Item 5.07 Submission of Matters to a Vote of Security Holders
Pinnacle Financial Partners, Inc., a Tennessee corporation (the "Company") held its 2023 Annual Meeting of Shareholders (the "Annual Meeting") on April 18, 2023. At the Annual Meeting, Abney S. Boxley, III, Charles E. Brock, Renda J. Burkhart, Gregory L. Burns, Richard D. Callicutt, II, Thomas C. Farnsworth, III, Joseph C. Galante, Glenda Baskin Glover, David B. Ingram, Decosta E. Jenkins, Robert A. McCabe, Jr., G. Kennedy Thompson and M. Terry Turner were elected as directors of the Company to hold office for a term of one year and until their successors are duly elected and qualified. In addition, at the Annual Meeting, the shareholders (i) ratified the appointment of Crowe LLP as the Company's independent registered public accounting firm for the fiscal year ending December 31, 2023, (ii) approved, on a non-binding, advisory basis, the compensation of the Company's named executive officers as disclosed in the Company's Definitive Proxy Statement on Schedule 14A, filed with the Securities and Exchange Commission on March 9, 2023 (the "Proxy Statement"), and (iii) on a non-binding, advisory basis, recommended the option of every year for the frequency with which the Company should hold future non-binding, advisory votes on the compensation of the Company's named executive officers.
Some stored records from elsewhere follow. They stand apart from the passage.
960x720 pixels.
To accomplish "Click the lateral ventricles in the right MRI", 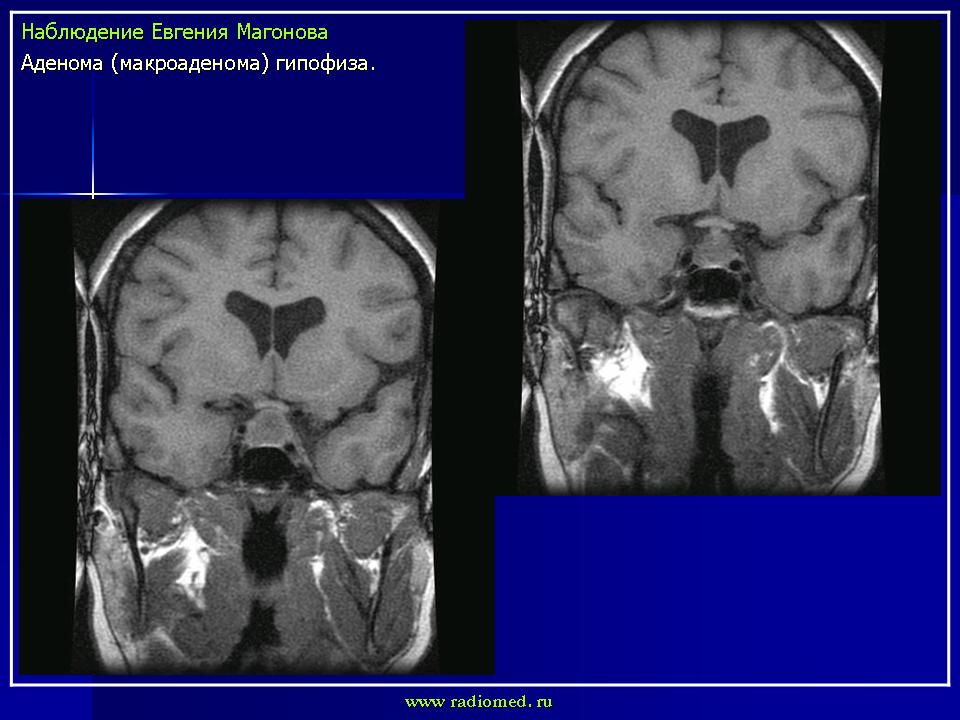I will point(720,141).
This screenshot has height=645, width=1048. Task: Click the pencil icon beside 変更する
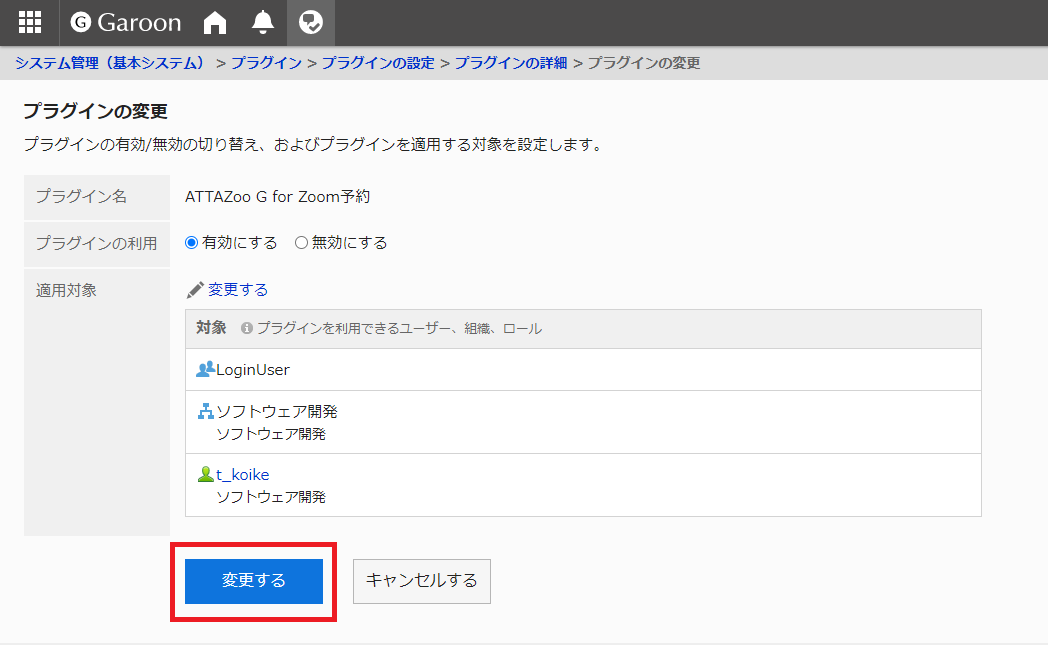click(195, 290)
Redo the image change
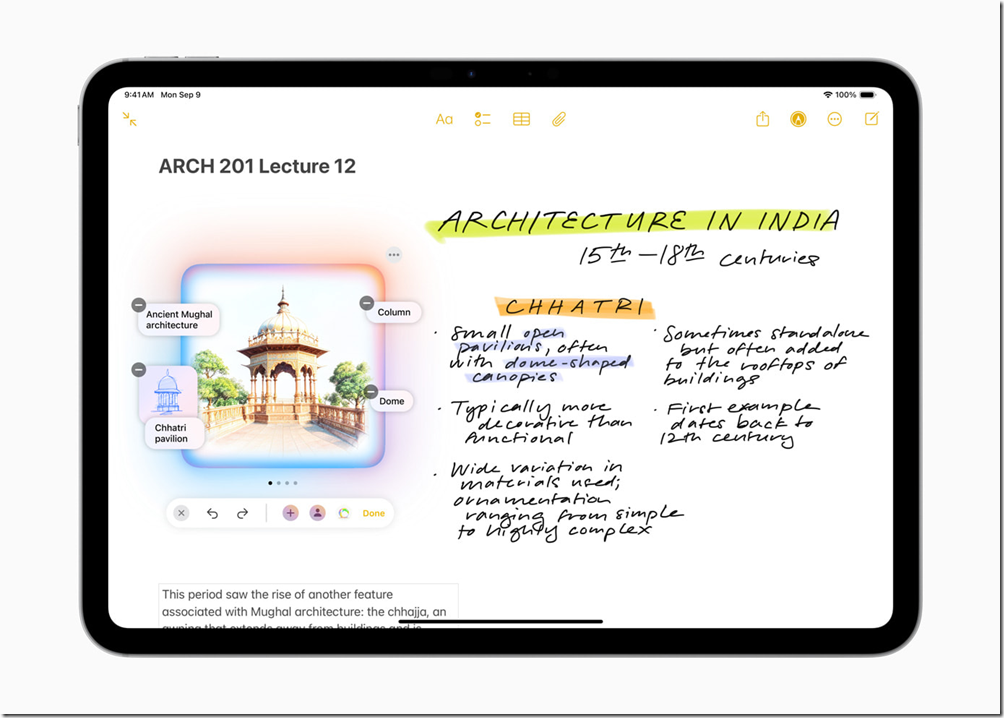 coord(242,513)
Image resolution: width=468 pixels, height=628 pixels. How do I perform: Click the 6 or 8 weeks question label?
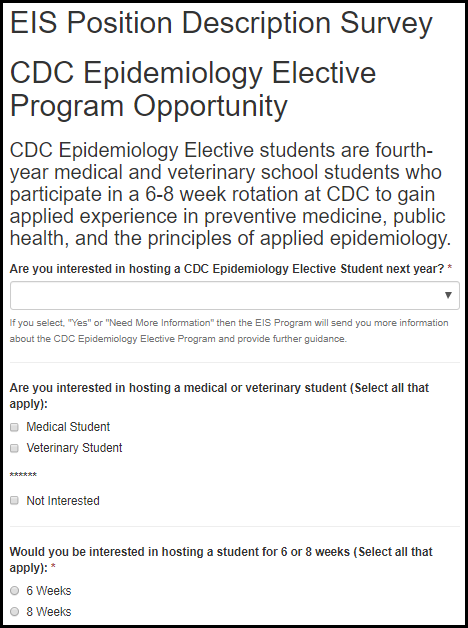221,560
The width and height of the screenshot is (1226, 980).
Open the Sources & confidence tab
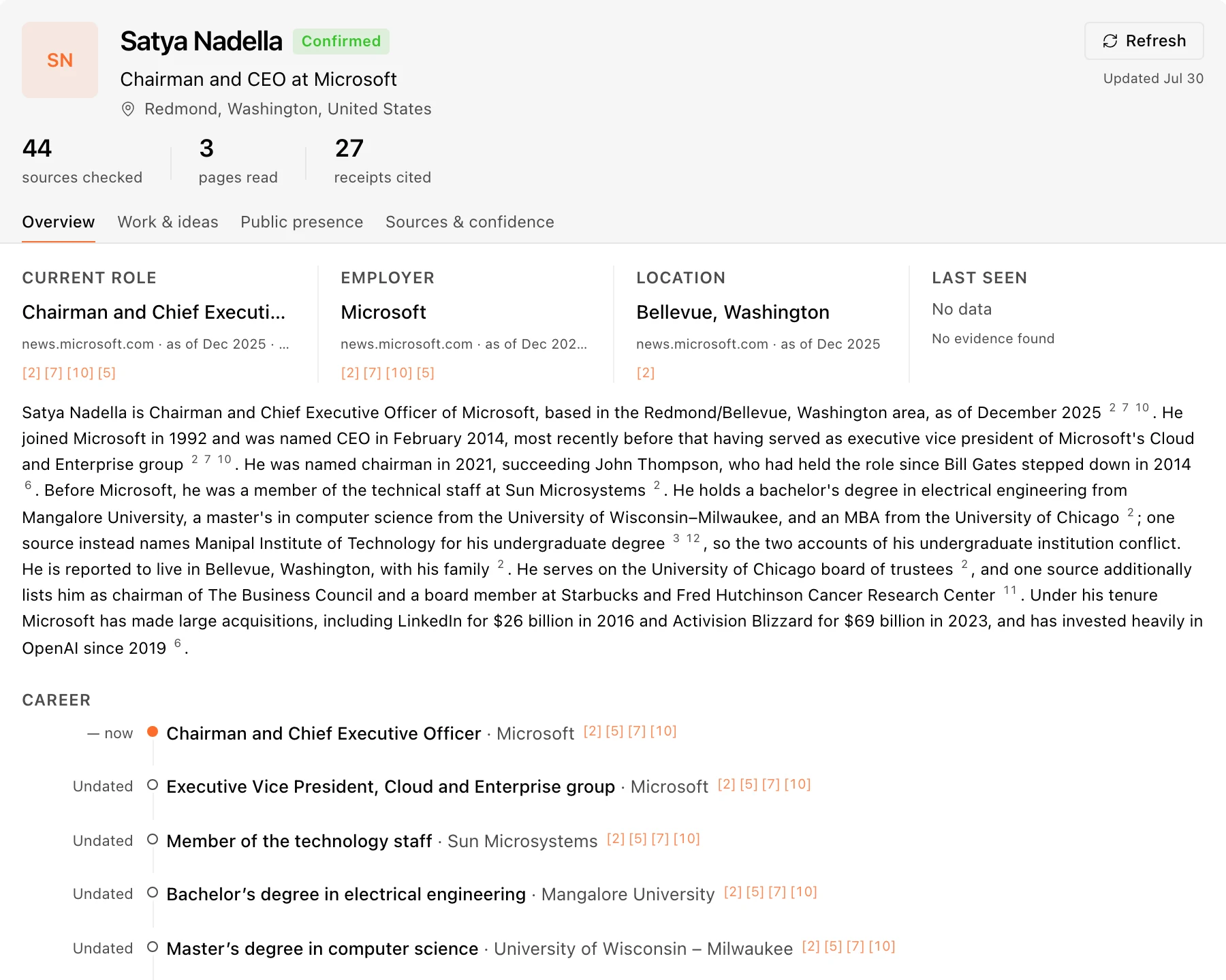click(470, 222)
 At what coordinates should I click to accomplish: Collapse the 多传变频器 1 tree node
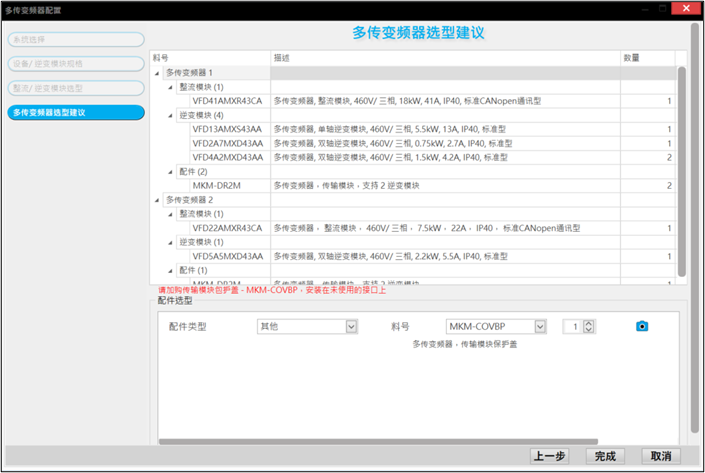158,73
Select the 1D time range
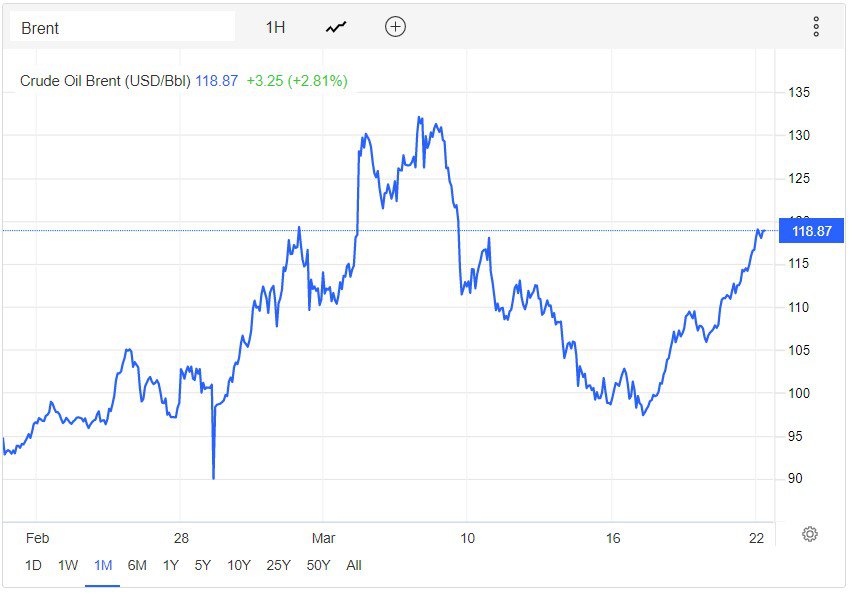The image size is (853, 594). (x=33, y=565)
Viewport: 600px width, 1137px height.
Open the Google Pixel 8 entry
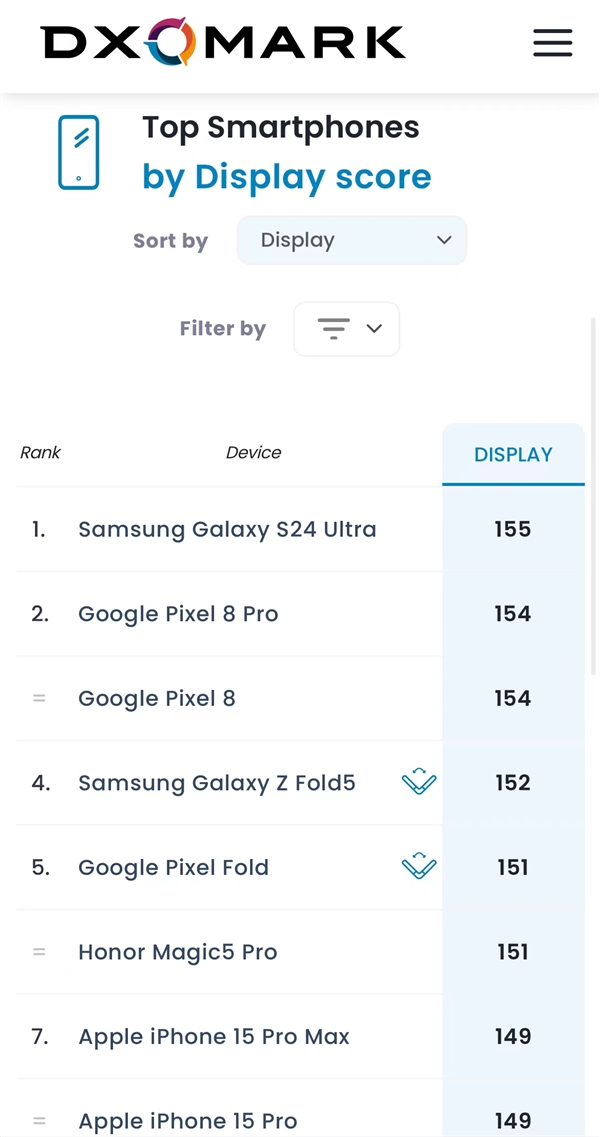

The final voting results of the director elections, ratification of the appointment of Crowe LLP as the Company's independent registered public accounting firm for the fiscal year ending December 31, 2023, the non-binding, advisory approval of compensation for the Company's named executive officers, and recommendation of the frequency of future non-binding, advisory votes on the compensation of the Company's named executive officers, which were described in more detail in the Proxy Statement, are set forth below.
(1) Each director nominee was elected by the following tabulation: | | | | | | | | | | | | | | |
| For | Against | Abstain | Broker Non-Votes |
Abney S. Boxley, III | 57,909,061 | 2,066,118 | 901,426 | 7,199,916 |
Charles E. Brock | 58,774,091 | 1,201,203 | 901,311 | 7,199,916 |
Renda J. Burkhart | 59,480,101 | 490,643 | 905,861 | 7,199,916 |
Gregory L. Burns | 57,244,678 | 2,720,096 | 911,831 | 7,199,916 |
Richard D. Callicutt, II | 58,697,994 | 1,247,621 | 930,990 | 7,199,916 |
Thomas C. Farnsworth, III | 56,776,681 | 3,198,668 | 901,256 | 7,199,916 |
Joseph C. Galante | 58,750,417 | 1,228,990 | 897,198 | 7,199,916 |
Glenda Baskin Glover | 53,378,259 | 6,597,569 | 900,777 | 7,199,916 |
David B. Ingram | 59,587,584 | 399,542 | 889,479 | 7,199,916 |
Decosta E. Jenkins | 57,921,990 | 2,044,882 | 909,733 | 7,199,916 |
Robert A. McCabe, Jr. | 58,287,908 | 1,696,897 | 891,800 | 7,199,916 |
G. Kennedy Thompson | 57,639,283 | 2,328,226 | 909,096 | 7,199,916 |
M. Terry Turner | 59,410,484 | 570,793 | 895,328 | 7,199,916 |
(2) The ratification of the appointment of Crowe LLP as the Company’s independent registered public accounting firm for the fiscal year ending December 31, 2023 was approved by the following tabulation:
| | | | | | | | |
For | Against | Abstain |
65,174,906 | 2,001,996 | 899,619 |
(3) The non-binding, advisory vote on the compensation of the Company’s named executive officers was approved by the following tabulation:
| | | | | | | | | | | |
For | Against | Abstain | Broker Non-Votes |
46,635,085 | 13,218,333 | 1,023,187 | 7,199,916 |
(4) The non-binding, advisory vote on the frequency with which the Company should hold future non-binding, advisory votes on the compensation of the Company’s named executive officers received the following votes: | | | | | | | | | | | | | | |
One Year | Two Years | Three Years | Abstain | Broker Non-Votes |
57,917,768 | 33,616 | 1,989,091 | 936,130 | 7,199,916 |
In light of selection by the shareholders at the Annual Meeting of the option to hold future non-binding, advisory votes on the compensation of the Company's named executive officers every year, the Company's Board of Directors determined on April 18, 2023 to hold non-binding, advisory votes on the compensation of the Company's named executive officers every year, until the next required non-binding, advisory vote on the frequency of future non-binding, advisory votes on the compensation of the Company's named executive officers. The Company is required to hold a non-binding, advisory vote on the frequency of future non-binding, advisory votes on the compensation of the Company's named executive officers no less frequently than every six years.